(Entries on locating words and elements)
# # #

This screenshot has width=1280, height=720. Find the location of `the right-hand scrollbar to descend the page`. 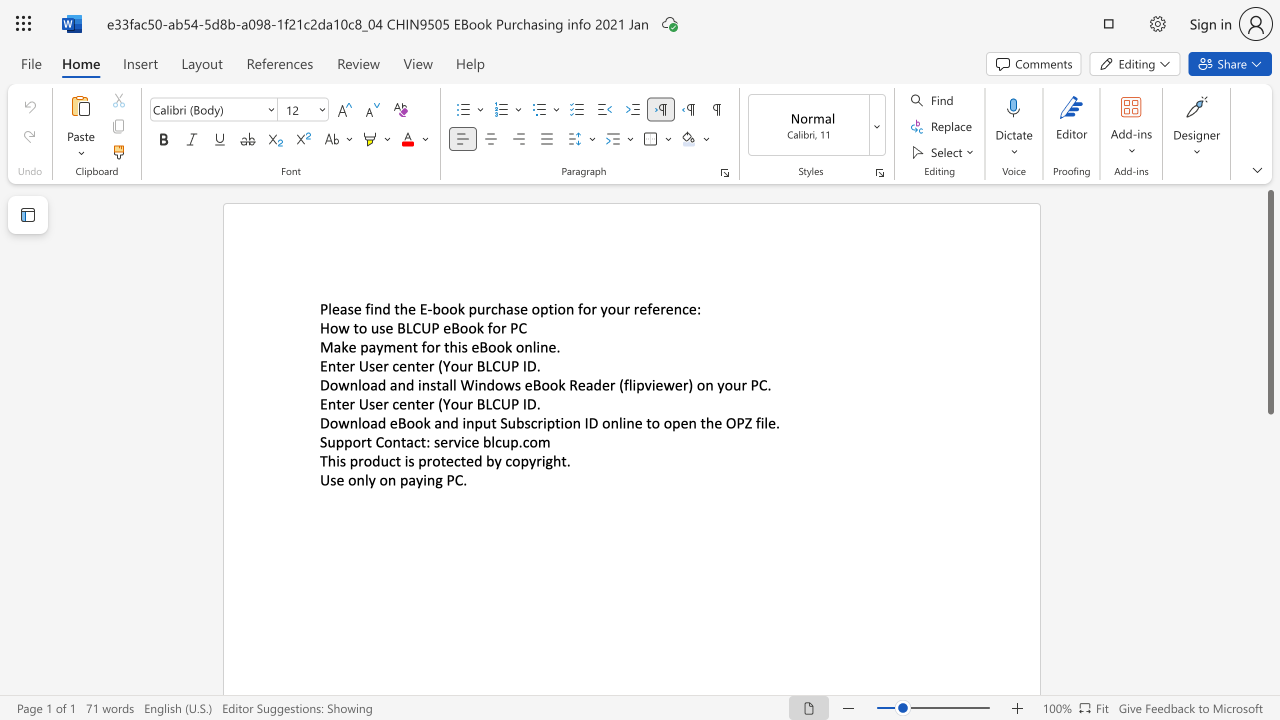

the right-hand scrollbar to descend the page is located at coordinates (1269, 560).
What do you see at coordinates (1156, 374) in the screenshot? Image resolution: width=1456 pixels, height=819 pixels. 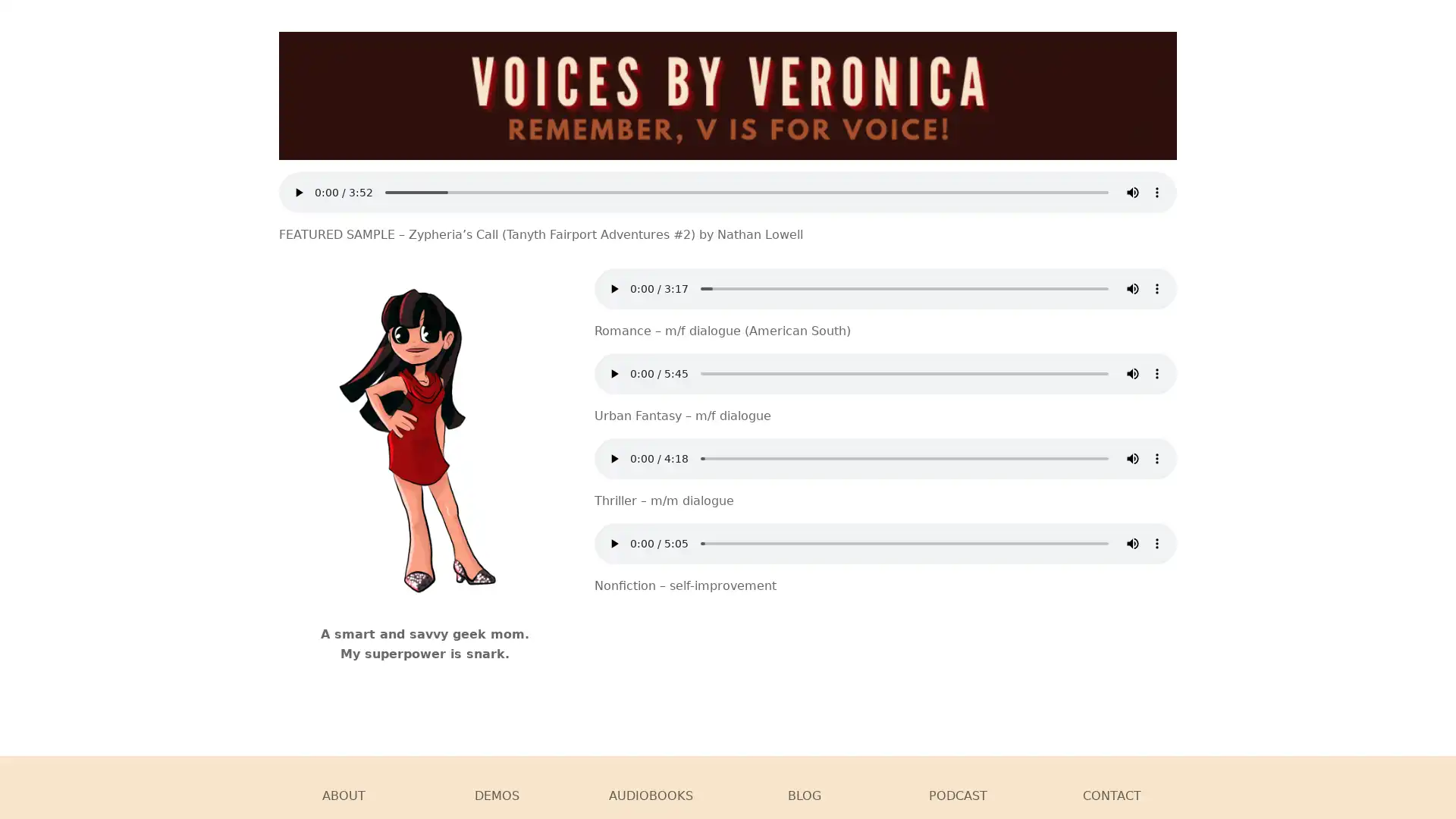 I see `show more media controls` at bounding box center [1156, 374].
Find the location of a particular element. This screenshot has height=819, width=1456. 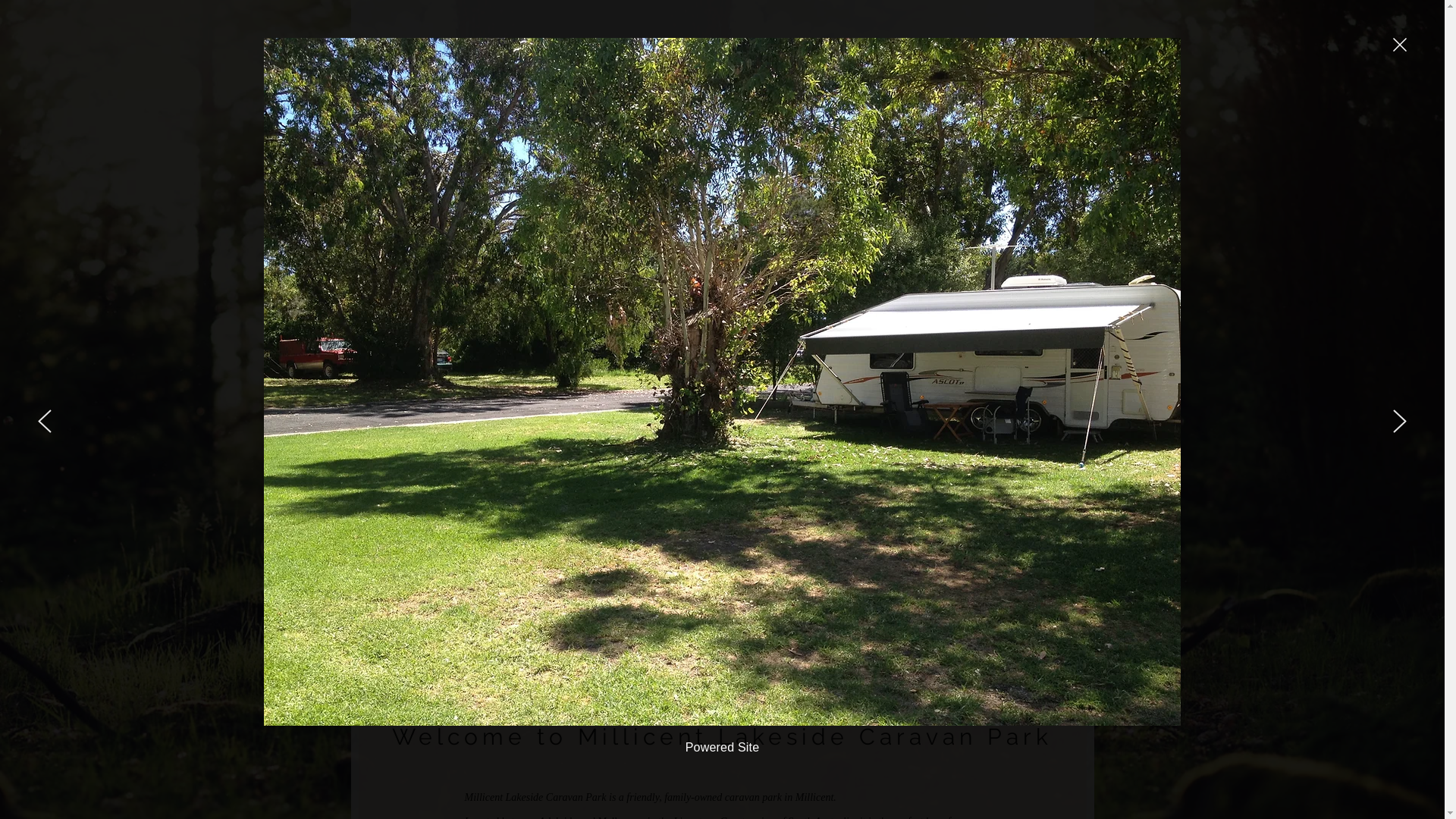

'Logo Clear Raleway.png' is located at coordinates (465, 99).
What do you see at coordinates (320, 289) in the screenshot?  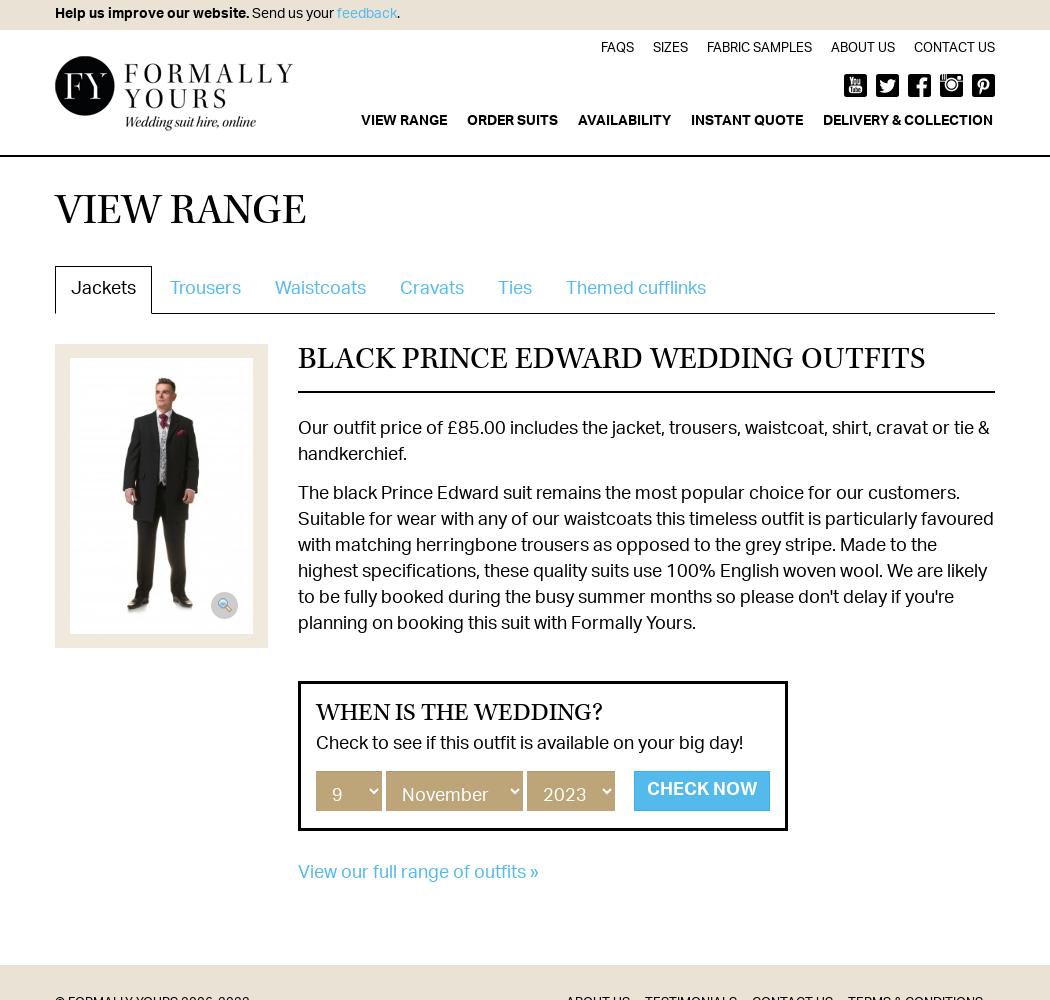 I see `'Waistcoats'` at bounding box center [320, 289].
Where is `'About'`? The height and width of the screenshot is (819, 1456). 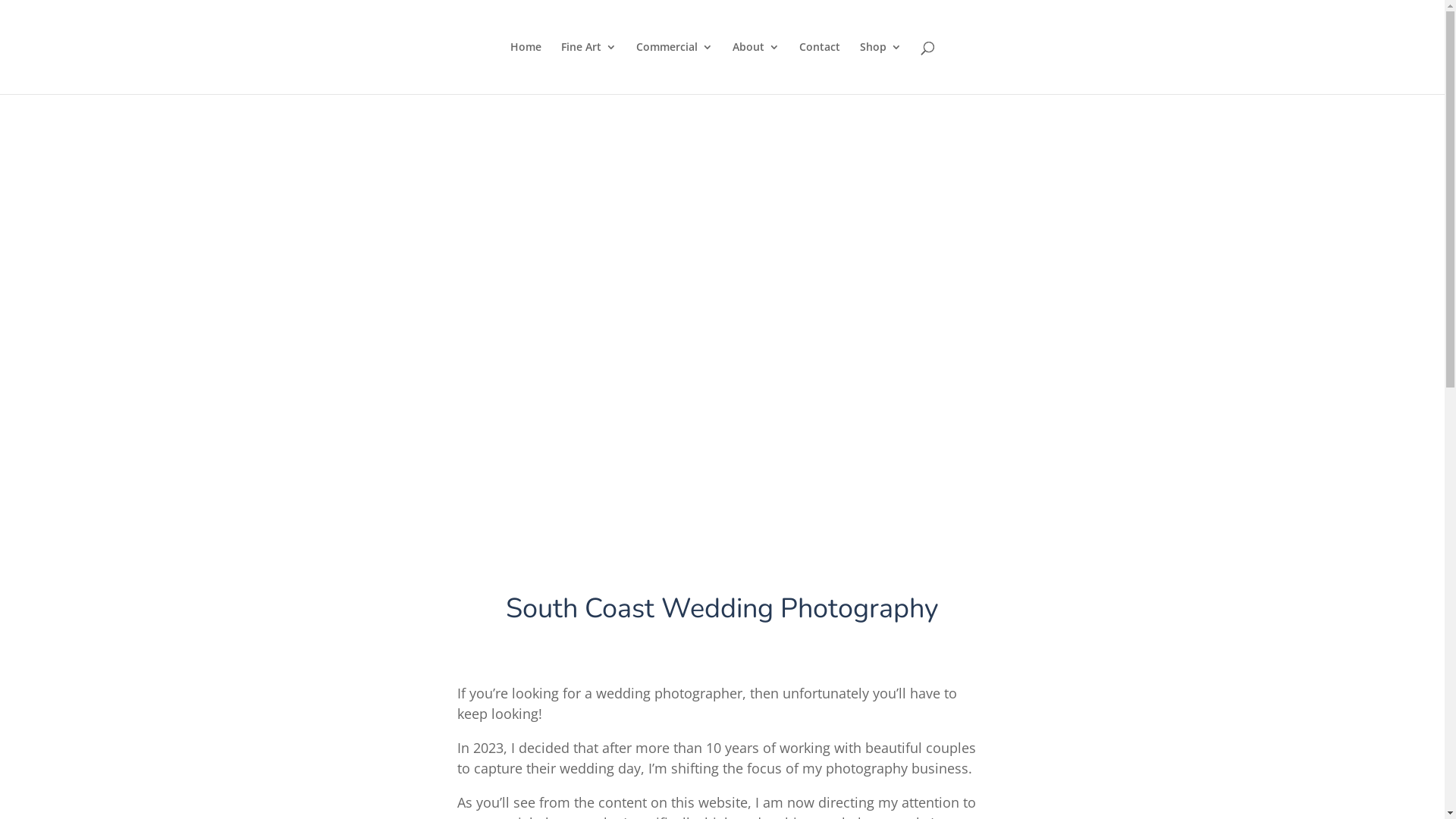
'About' is located at coordinates (732, 67).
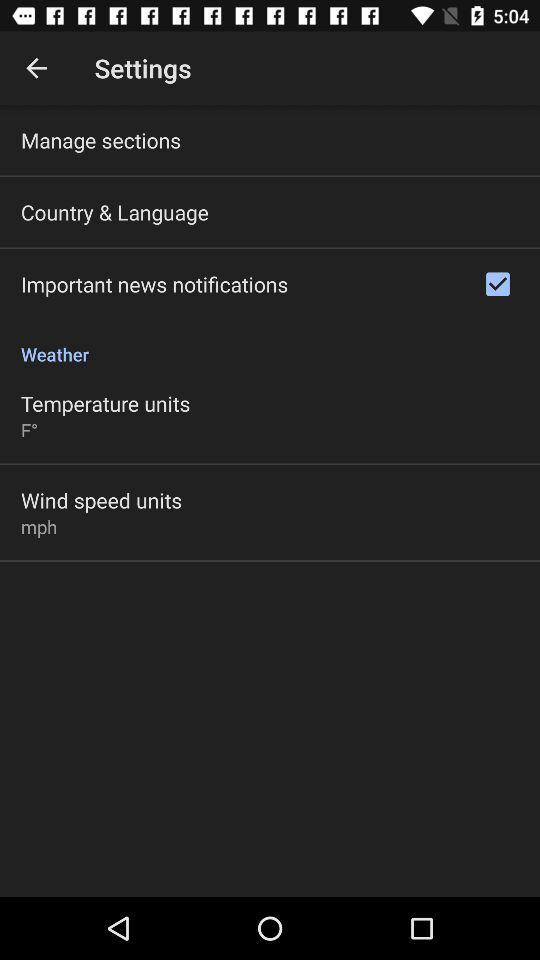  Describe the element at coordinates (100, 139) in the screenshot. I see `icon above country & language icon` at that location.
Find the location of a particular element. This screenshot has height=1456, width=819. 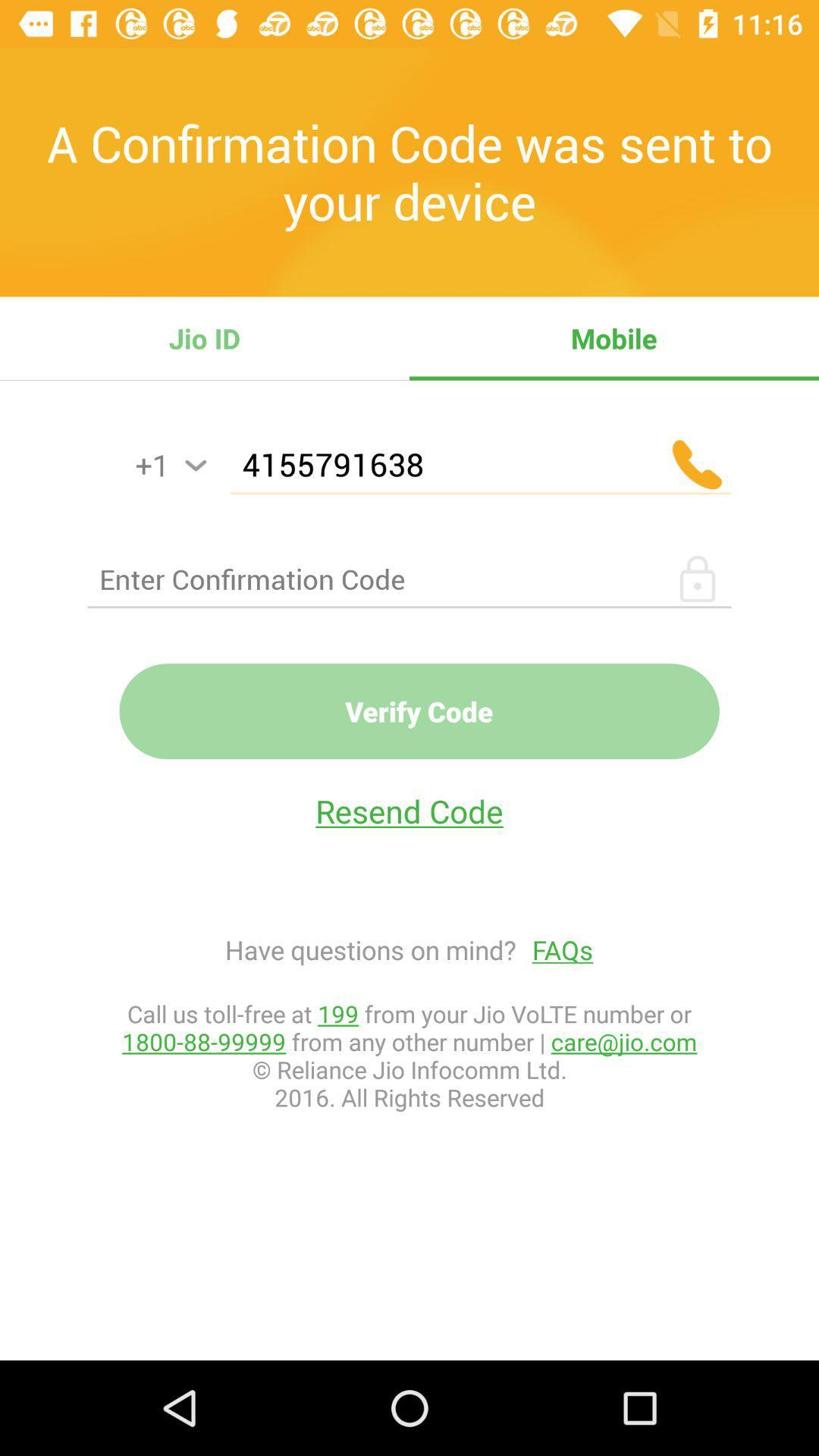

item on the right is located at coordinates (554, 949).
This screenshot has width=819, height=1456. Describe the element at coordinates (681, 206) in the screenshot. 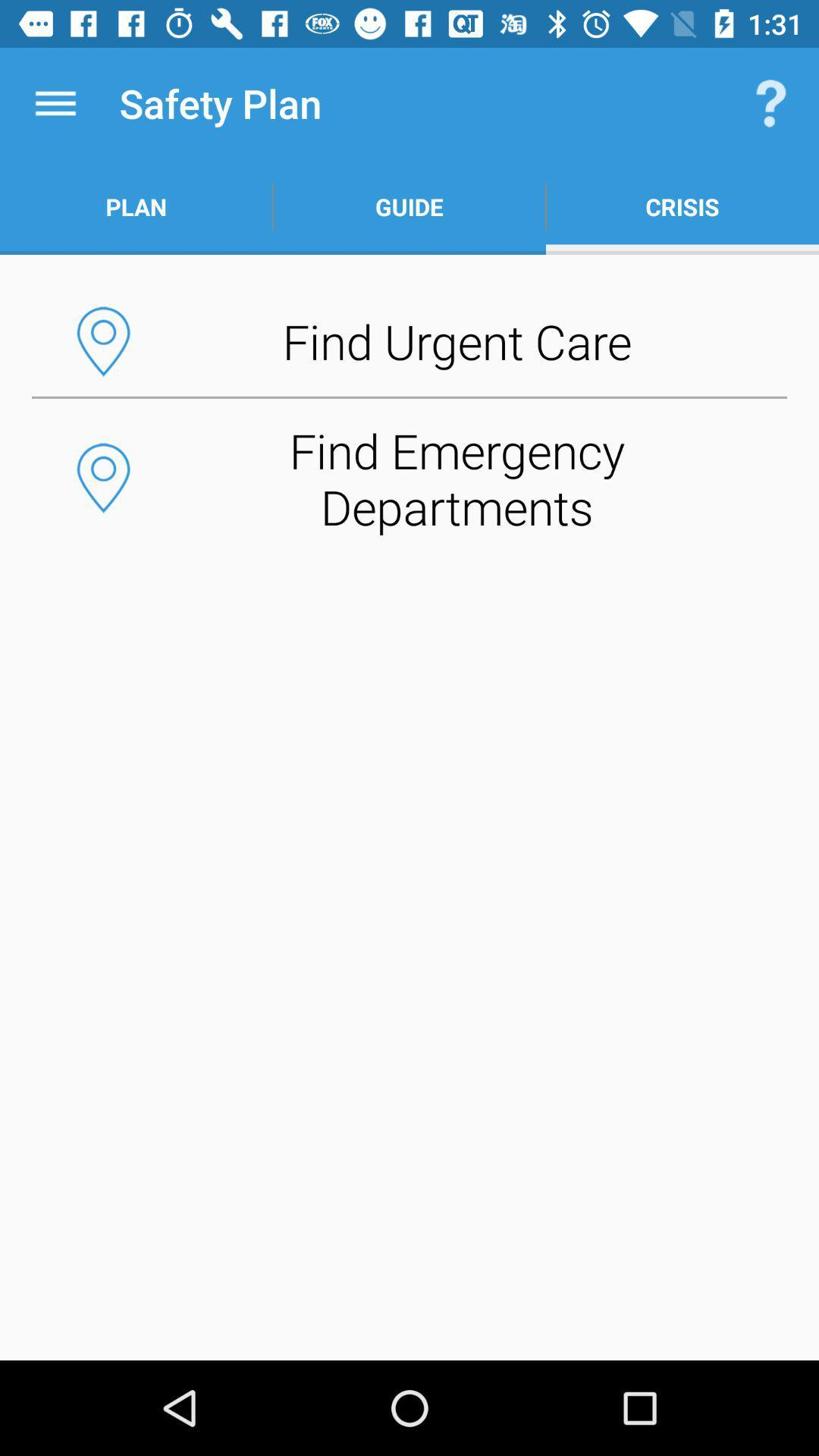

I see `the button above find urgent care button` at that location.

# # #

REQUIRED WORK
Rewrite the lines starting at the first one and ending at the line containing "the right-hand scrollbar to descend the page is", swapping "screenshot" for "image" and changing nothing else. Leave the pictures out.

SOLUTION
This image has width=1280, height=720. Find the location of `the right-hand scrollbar to descend the page`. 

the right-hand scrollbar to descend the page is located at coordinates (1269, 560).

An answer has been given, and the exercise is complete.